Try it: Leave the pictures out and print, word for word, the lines below from the one with "The height and width of the screenshot is (1038, 1638)." through the final line.

··········

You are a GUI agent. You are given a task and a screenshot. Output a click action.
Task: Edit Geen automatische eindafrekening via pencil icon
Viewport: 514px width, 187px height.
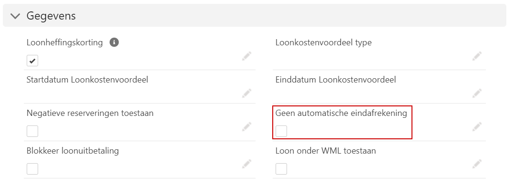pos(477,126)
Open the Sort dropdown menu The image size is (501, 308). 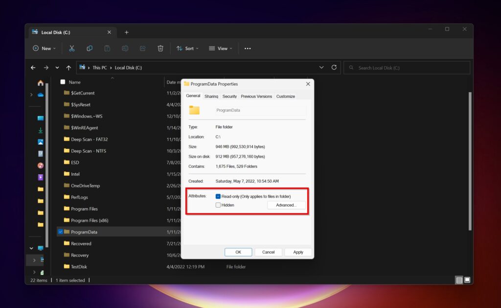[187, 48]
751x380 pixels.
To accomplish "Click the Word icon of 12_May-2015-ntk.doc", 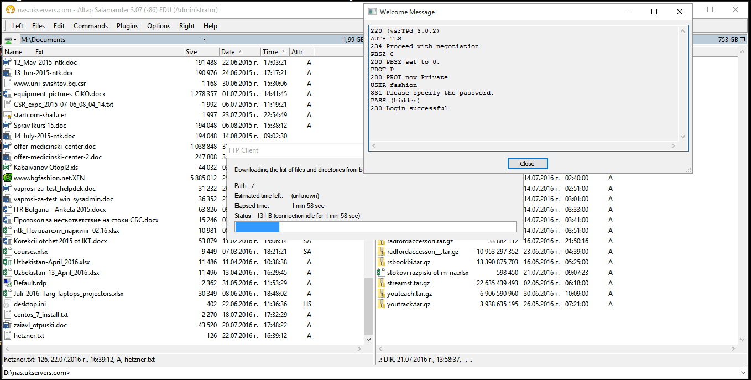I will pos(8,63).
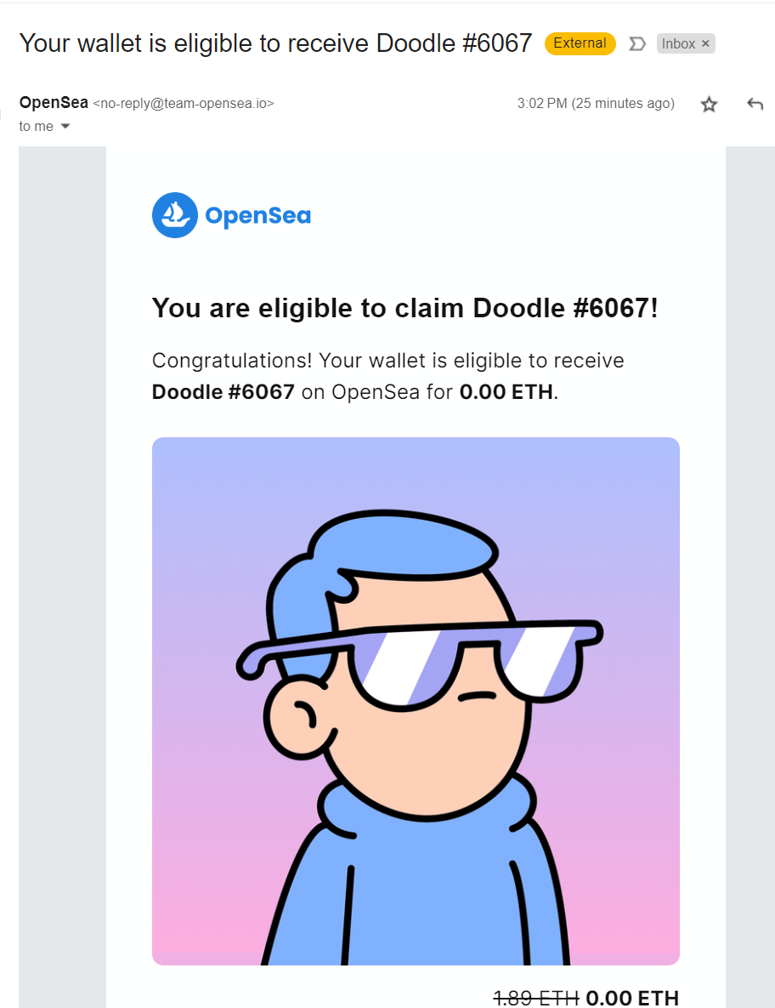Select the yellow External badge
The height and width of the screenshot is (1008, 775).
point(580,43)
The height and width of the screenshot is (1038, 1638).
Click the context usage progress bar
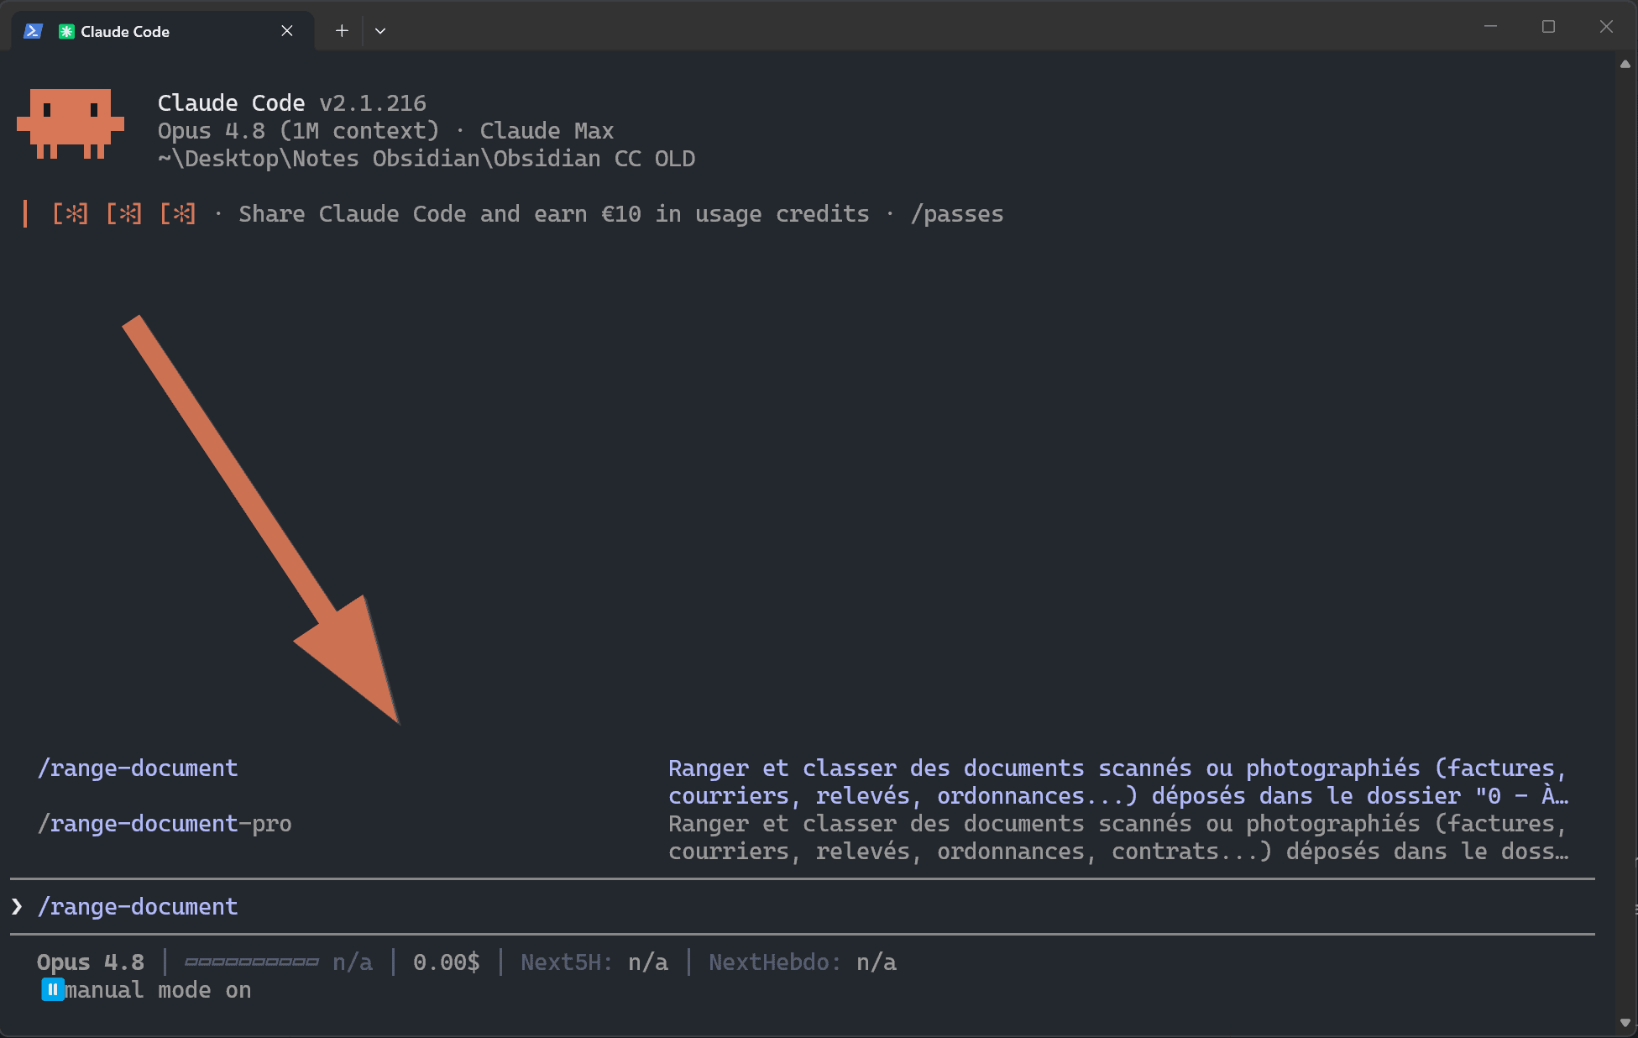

··········

Written answer:
The height and width of the screenshot is (1038, 1638).
Click the context usage progress bar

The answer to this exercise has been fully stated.